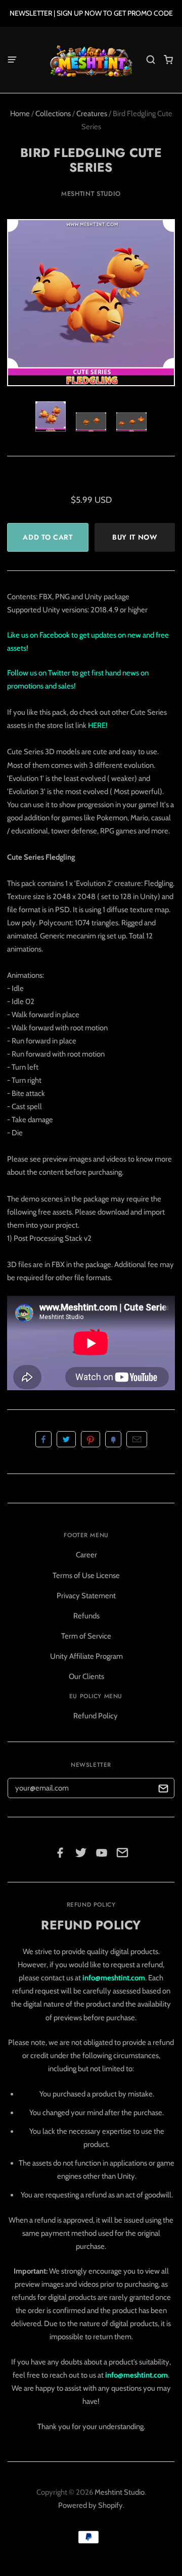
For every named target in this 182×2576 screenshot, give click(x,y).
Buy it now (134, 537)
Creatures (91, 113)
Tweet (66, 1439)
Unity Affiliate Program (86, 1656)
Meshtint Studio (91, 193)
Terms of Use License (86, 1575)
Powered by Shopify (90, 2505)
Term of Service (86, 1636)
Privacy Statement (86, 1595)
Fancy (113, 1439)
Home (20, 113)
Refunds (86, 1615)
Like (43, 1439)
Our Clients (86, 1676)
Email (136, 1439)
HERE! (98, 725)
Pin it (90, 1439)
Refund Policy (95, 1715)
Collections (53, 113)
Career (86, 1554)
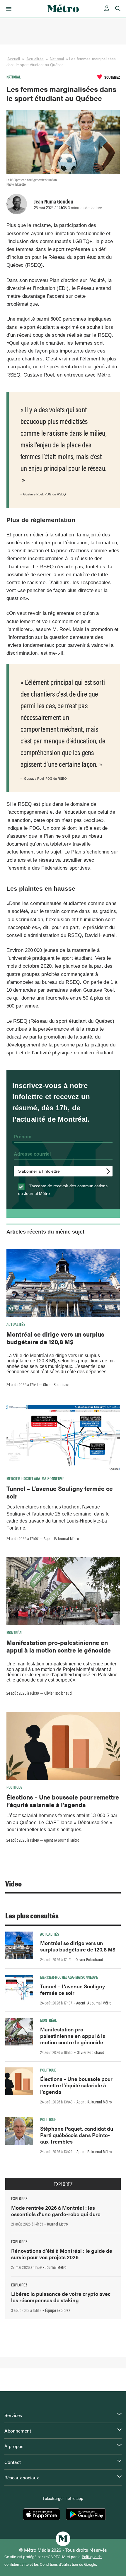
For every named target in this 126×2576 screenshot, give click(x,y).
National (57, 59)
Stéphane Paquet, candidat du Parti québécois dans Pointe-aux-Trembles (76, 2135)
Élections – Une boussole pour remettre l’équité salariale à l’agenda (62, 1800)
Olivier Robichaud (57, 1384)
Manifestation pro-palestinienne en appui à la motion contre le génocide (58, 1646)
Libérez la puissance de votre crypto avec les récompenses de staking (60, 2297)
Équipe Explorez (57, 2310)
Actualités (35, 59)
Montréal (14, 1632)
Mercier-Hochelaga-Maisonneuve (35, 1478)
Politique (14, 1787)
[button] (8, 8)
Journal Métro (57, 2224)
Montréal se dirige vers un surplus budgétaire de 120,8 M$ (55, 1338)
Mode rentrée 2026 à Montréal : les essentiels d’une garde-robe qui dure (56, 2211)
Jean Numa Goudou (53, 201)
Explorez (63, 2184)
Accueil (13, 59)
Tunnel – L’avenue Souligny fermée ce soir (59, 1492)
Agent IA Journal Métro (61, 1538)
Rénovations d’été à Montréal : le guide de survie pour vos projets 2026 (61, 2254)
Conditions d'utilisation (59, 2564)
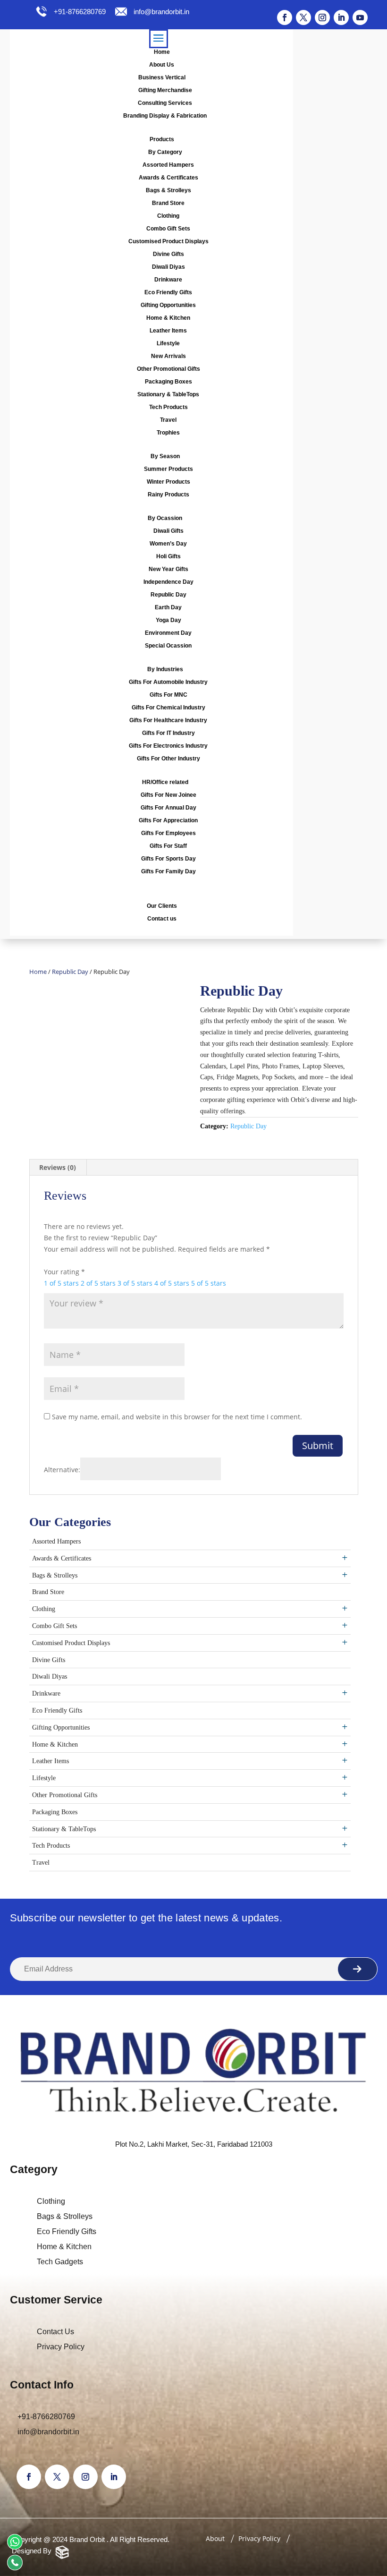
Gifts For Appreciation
○ ○ ○ ○ ○ ○ ○
[EXERCISE OBJECTIVE]: Check each line of the records above for the word "named" and report how many lines have it, as a number only.

[EXERCISE RESPONSE]: 2